■ GOAL OF THE EXERCISE:
The response should consist of every line below, unchanged.

___ EXTRACTED MATERIAL

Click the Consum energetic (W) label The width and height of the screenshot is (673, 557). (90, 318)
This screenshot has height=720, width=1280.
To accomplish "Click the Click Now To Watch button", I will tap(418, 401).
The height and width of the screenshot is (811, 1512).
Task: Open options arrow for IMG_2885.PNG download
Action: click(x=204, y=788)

______

■ ANSWER BOX:
Click the Consum energetic (W) label The width and height of the screenshot is (673, 557). (90, 318)
This screenshot has height=720, width=1280.
To accomplish "Click the Click Now To Watch button", I will tap(418, 401).
The height and width of the screenshot is (811, 1512).
Task: Open options arrow for IMG_2885.PNG download
Action: click(x=204, y=788)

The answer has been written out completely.